Originally published January 29, 2013 at 10:57a.m., updated January 29, 2013 at 10:57a.m.
Marion Dobbins is a seventh-generation Virginian, born and raised in Fairfax County. As an African-American child, she sat at her grandmother’s knee listening to the rich heritage of her ancestors. Her grandmother’s stories of the past inspired her to become a professional historian.
Dobbins’s lecture, presented on Jan. 9 at the Great Falls Library, explored the role that slavery played in the plantation landscape of Northern Virginia and the hardships and triumphs of Reconstruction. She provided a hands-on approach to the issue of slavery in the upper South. She also explored the rich heritage of many of the early founders of African-American communities in Northern Virginia during Reconstruction, such as her great-grandfather, James E. Lee, Frederick Foote, Harriet Brice and others.
Dobbins's heritage includes a white great-great-grandfather, a freed African American great-great-grandmother on one side, and slave great-great-grandparents on the other.

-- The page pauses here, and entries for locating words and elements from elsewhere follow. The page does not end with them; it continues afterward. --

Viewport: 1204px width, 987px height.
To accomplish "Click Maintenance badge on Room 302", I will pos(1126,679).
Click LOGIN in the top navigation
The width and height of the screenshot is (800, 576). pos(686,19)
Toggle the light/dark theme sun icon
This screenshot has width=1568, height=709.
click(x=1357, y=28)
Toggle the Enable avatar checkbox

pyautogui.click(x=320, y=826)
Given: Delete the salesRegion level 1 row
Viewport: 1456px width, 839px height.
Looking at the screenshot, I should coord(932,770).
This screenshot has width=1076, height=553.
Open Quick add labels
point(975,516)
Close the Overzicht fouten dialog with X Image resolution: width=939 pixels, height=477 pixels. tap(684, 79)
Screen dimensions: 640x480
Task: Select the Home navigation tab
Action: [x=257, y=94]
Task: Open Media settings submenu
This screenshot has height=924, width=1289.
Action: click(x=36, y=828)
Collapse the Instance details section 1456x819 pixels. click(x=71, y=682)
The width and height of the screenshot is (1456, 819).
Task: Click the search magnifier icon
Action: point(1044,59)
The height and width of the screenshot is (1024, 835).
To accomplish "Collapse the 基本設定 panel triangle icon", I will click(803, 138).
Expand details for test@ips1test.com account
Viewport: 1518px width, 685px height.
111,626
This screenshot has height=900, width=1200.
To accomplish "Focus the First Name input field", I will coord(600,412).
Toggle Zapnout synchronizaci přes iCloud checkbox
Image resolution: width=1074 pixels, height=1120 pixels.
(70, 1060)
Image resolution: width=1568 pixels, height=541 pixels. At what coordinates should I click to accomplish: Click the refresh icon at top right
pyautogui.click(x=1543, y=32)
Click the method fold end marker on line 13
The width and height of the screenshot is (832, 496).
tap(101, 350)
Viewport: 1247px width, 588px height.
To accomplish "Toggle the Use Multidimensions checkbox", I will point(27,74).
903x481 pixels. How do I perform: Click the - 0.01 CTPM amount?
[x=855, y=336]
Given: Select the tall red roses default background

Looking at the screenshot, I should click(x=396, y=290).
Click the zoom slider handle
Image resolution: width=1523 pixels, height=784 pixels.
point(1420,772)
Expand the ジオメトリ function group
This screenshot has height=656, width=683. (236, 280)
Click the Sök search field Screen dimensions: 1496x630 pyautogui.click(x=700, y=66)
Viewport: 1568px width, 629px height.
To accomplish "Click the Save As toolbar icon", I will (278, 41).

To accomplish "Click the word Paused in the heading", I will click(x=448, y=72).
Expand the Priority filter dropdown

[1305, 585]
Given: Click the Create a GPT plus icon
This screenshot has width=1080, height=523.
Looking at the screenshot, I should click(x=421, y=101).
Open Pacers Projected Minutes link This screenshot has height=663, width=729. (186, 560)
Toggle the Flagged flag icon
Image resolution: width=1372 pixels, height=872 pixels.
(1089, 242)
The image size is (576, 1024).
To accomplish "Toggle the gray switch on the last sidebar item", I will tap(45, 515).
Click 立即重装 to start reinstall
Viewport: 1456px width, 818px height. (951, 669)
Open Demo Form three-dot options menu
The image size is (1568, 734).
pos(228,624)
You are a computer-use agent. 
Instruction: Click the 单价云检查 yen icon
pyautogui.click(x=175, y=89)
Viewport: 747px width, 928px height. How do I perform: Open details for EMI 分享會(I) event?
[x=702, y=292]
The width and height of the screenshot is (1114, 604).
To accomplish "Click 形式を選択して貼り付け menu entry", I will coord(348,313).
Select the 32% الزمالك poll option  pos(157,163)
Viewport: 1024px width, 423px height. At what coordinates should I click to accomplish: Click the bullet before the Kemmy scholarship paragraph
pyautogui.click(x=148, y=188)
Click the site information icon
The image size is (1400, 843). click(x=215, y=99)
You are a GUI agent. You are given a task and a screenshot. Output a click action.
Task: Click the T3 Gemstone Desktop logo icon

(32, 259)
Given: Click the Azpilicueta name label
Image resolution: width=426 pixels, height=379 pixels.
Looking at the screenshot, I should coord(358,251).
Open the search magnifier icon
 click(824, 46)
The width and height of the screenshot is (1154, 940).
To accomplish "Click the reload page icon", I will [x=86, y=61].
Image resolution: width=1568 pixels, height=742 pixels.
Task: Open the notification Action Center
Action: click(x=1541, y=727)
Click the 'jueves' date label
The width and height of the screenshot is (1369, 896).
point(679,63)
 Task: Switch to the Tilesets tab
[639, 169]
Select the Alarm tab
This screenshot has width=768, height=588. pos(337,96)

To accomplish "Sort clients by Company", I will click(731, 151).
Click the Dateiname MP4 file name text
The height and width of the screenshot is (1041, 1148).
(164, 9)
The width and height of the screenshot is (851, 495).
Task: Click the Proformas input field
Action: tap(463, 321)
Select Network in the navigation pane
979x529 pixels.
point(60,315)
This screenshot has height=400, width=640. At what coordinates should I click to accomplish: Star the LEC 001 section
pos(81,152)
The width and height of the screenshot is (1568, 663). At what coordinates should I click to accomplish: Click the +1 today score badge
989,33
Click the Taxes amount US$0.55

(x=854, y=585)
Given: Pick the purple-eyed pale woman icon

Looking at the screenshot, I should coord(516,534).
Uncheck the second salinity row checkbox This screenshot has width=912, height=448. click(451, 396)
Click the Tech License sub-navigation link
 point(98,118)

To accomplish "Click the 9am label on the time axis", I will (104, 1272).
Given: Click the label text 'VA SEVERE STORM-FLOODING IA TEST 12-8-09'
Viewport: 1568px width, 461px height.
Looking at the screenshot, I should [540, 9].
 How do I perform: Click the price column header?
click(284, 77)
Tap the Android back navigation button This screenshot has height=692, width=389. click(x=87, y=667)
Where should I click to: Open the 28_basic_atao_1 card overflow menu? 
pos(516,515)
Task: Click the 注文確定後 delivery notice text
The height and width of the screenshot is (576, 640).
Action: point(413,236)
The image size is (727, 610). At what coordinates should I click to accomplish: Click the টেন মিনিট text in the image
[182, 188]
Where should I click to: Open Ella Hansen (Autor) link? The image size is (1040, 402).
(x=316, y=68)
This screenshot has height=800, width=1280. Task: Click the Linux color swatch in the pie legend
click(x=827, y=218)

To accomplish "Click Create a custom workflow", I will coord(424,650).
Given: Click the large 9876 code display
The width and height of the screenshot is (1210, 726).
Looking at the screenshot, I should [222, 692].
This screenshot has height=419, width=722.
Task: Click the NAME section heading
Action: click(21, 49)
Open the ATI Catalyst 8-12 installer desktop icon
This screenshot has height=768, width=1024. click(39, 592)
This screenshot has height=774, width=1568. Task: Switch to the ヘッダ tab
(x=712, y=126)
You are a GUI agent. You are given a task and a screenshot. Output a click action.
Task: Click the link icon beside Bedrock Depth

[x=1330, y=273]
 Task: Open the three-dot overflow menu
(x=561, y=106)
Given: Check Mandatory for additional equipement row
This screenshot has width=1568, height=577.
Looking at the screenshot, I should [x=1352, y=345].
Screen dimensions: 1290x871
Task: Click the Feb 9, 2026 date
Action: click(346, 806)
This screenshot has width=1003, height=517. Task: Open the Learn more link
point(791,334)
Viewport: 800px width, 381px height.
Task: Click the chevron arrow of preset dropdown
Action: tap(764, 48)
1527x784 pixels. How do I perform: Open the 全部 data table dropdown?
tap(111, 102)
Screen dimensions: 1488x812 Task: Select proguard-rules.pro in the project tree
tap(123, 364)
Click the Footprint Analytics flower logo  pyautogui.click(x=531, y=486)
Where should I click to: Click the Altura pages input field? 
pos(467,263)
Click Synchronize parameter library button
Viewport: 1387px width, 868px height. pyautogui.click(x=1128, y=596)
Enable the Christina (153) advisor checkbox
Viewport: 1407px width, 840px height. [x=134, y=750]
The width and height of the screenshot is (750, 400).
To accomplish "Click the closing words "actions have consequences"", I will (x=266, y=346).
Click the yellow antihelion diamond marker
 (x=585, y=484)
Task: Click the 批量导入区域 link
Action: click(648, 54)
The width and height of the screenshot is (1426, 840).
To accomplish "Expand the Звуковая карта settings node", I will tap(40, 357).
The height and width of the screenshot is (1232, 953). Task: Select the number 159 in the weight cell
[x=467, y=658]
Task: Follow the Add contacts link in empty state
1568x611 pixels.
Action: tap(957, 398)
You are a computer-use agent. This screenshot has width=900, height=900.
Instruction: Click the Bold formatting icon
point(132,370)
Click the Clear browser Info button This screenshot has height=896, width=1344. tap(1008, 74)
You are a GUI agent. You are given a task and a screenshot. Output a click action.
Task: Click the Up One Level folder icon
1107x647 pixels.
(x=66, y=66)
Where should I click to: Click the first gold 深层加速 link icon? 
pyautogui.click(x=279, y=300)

She was, indeed, every-woman—slave and free, black and white—and she presented her material in a clear, factual, and experiential manner, free from guilt or blame, allowing the audience to experience the realities of slavery with a clear and unbiased receptivity.
Dobbins is a professional historian and Living History Interpreter for Thomas Jefferson’s Monticello. She has also worked with historians at Colonial Williamsburg, Gunston Hall, Sully Historic Site, Colvin Run Mill, and the National Park Service’s Manassas Battlefield. She is a board member of the Tinner Hill Heritage Foundation, which works to raise awareness of the contributions of African Americans to local development. Dobbins recently graduated with honors from the University of Virginia. She is currently a graduate student at George Mason University, majoring in United States history.